How I build a bike, part 3
Yikes, It’s been awhile. We left off in the last installment with all of the tubes coped and mocked up in the fixture. There is still some work to do before we tack the frame though. One thing I try to do before tacking the frame is braze on as many..errr…braze-ons as possible. Why? Well, when you heat things, they expand. Now, picture a nicely made frame. It’s all aligned and happy. Then, you go in with a torch and heat up small, localized sections of the tubes with abandon. Things will get squirely on you. If you add the braze-ons beforehand, the tubes have done their thing and you can move on to tacking and brazing the frame straight without worry of undoing all of your hard work later. That was a run on sentence, wasn’t it?
First up are the brake bosses. The frame is in the jig and my handy Henry James jig has an integrate bridge and boss jig. The bosses have been machined to fit the stay very tightly.

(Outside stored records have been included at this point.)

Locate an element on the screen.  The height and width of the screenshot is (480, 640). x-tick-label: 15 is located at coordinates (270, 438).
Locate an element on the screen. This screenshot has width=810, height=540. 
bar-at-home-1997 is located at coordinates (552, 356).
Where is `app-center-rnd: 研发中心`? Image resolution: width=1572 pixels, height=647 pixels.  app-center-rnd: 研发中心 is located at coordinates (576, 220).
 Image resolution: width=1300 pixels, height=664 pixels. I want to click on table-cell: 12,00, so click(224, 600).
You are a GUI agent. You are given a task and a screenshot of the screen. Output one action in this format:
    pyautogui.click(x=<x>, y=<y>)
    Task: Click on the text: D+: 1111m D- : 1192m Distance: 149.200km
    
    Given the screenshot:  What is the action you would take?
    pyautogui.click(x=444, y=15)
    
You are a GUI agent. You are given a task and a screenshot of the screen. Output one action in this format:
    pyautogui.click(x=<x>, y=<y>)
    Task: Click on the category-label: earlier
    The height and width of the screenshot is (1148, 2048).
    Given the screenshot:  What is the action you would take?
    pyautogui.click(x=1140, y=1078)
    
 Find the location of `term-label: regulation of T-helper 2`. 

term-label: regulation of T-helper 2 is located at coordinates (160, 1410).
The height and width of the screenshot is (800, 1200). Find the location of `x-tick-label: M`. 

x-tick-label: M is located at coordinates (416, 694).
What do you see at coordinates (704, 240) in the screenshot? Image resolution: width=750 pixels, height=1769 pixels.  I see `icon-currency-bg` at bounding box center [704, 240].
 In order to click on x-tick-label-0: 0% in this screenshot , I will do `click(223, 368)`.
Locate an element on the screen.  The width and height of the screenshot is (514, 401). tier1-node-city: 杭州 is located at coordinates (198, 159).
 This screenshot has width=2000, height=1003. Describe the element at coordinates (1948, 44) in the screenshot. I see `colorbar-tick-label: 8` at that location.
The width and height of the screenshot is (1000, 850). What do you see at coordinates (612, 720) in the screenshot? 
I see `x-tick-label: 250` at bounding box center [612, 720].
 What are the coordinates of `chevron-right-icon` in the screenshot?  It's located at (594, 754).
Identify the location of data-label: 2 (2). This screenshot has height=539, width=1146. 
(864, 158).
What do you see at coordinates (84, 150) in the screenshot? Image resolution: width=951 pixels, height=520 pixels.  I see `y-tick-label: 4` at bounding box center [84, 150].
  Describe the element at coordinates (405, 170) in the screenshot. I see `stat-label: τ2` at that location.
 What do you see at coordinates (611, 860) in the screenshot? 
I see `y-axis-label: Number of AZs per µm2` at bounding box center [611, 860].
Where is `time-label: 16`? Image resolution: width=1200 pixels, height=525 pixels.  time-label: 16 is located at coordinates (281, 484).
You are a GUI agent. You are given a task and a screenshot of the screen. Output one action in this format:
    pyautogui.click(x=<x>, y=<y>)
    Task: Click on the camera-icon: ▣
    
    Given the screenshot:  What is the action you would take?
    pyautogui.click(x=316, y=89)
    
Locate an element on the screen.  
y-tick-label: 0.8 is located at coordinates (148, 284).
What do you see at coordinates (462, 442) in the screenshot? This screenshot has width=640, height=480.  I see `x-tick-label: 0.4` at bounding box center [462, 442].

Next, the parts are cleaned and placed back in the jig. Flux is then added (the grey stuff). Flux is an acid that becomes reactive at around 900 degrees F. It gobbles up all of the oxides on the surface of the steel and promotes the silver to “wet out” on the surface of the steel. This is a special flux I get from Fred Parr. It resists burning very well and is very easy to rinse off after the joint has cooled.
The joint is heated, the water in the flux boils off and the flux becomes powdery. Hotter yet and the flux liquifies and begins to work its magic. At about 1150F, the silver filler rod is added to the joint. If all goes well, you will be left with a joint that appears to be covered in ice. Good heat control = no burnt flux.
So, if all has gone well in your brazing and you haven’t gurnt your flux, a quick dunk in hot water is all that is needed to remove the flux.
Notice the areas of clean steel where the flux was and the discolored areas just outside. If the flux had not been there, the silver would not have adheared to the steel.